To continue from an interrupted run, you can set a RestartDirectory
to the
results/reference_jobs
directory from the previous run.
RestartDirectory
- Type:
String
- Default value:
- GUI name:
Load jobs from:
- Description:
Specify a directory to continue interrupted GenerateReference or SinglePoint calculations.
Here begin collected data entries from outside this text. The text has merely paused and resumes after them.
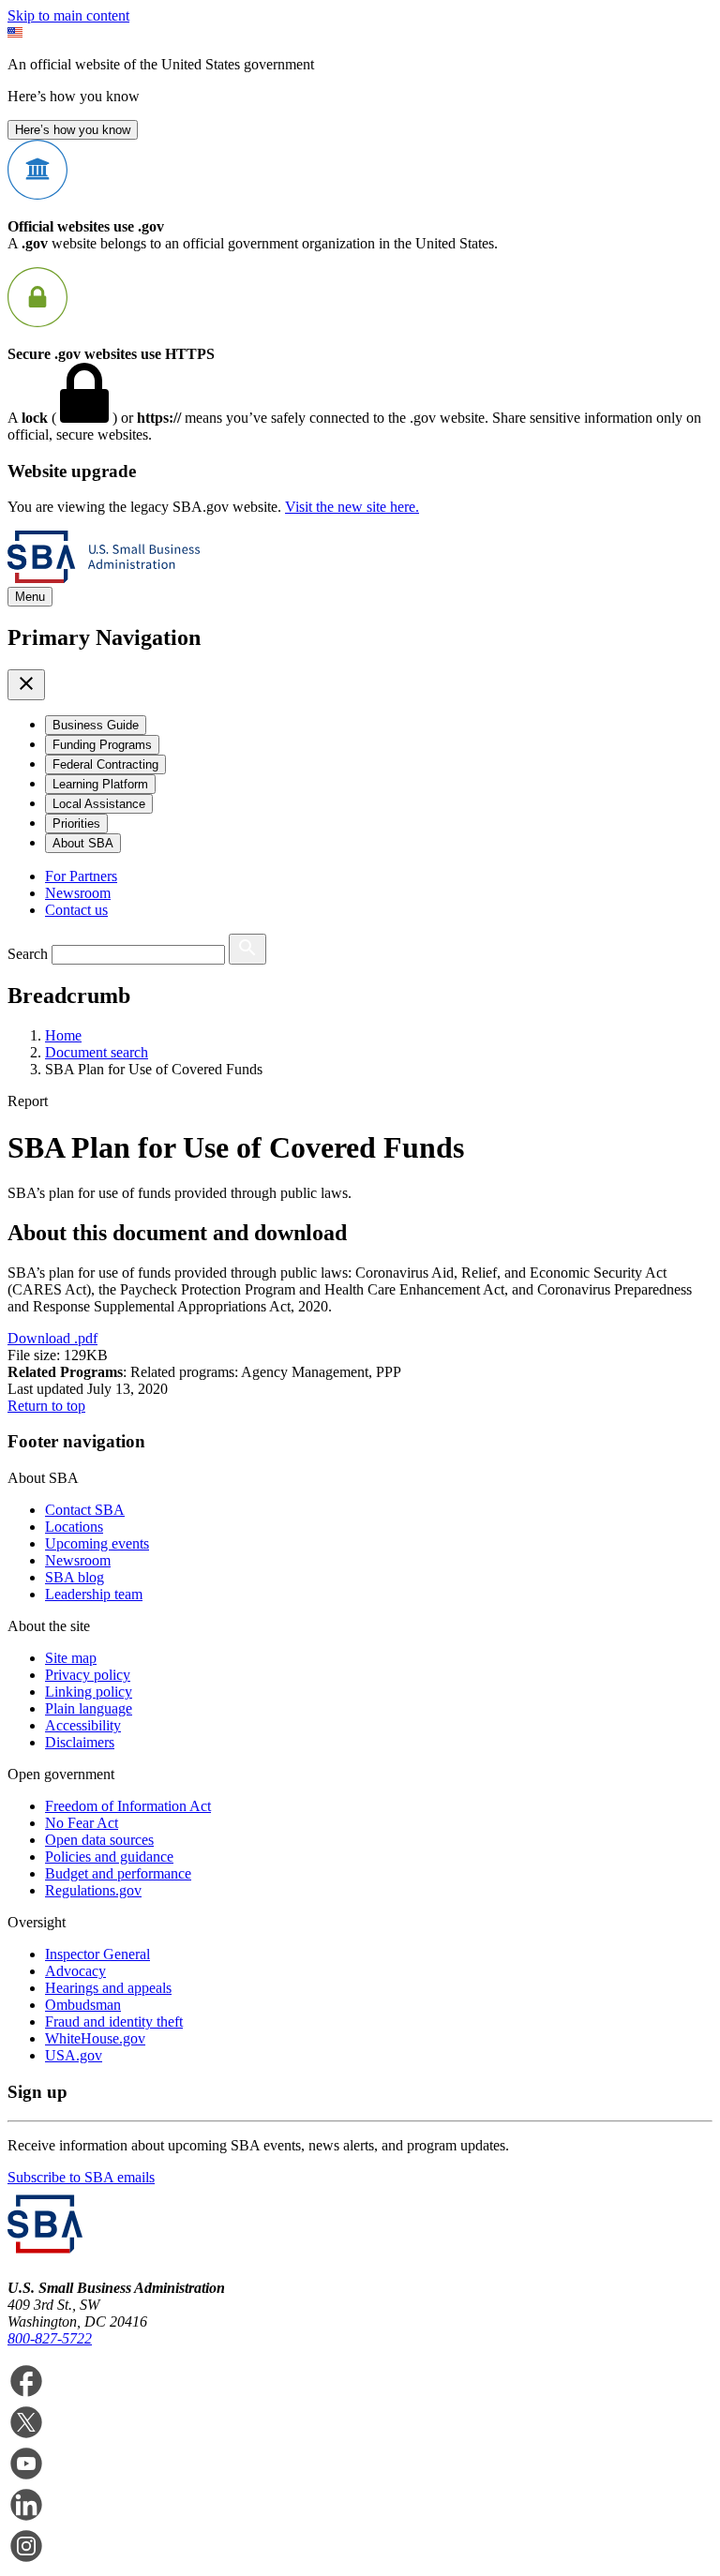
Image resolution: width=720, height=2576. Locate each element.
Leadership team (93, 1594)
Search (28, 954)
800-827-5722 (50, 2338)
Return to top (46, 1406)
The directory depends on the task: GenerateReference: results/reference_jobs SinglePoint: results/single_point/jobs Note: If you use the GUI this directory will be COPIED into the results folder and the name will be prepended with ‘dep-’. This can take up a lot of disk space, so you may want to remove the ‘dep-’ folder after the job has finished.
Parallelization options can be set with ParallelLevels
. Note: Only
ParallelLevels%Jobs
, ParallelLevels%Processes
, and
ParallelLevels%Threads
are used for GenerateReference jobs.
ParallelLevels
- Type:
Block
- GUI name:
Parallelization distribution:
- Description:
Distribution of threads/processes between the parallelization levels.
Jobs
- Type:
Integer
- Default value:
0
- GUI name:
Jobs (per loss function evaluation)
- Description:
Number of JobCollection jobs to run in parallel for each loss function evaluation.
Processes
- Type:
Integer
- Default value:
1
- GUI name:
Processes (per Job)
- Description:
Number of processes (MPI ranks) to spawn for each JobCollection job. This effectively sets the NSCM environment variable for each job. A value of -1 will disable explicit setting of related variables. We recommend a value of 1 in almost all cases. A value greater than 1 would only be useful if you parametrize DFTB with a serial optimizer and have very few jobs in the job collection.
Threads
- Type:
Integer
- Default value:
1
- GUI name:
Threads (per Process)
- Description:
Number of threads to use for each of the processes. This effectively set the OMP_NUM_THREADS environment variable. Note that the DFTB engine does not use threads, so the value of this variable would not have any effect. We recommend always leaving it at the default value of 1. Please consult the manual of the engine you are parameterizing. A value of -1 will disable explicit setting of related variables.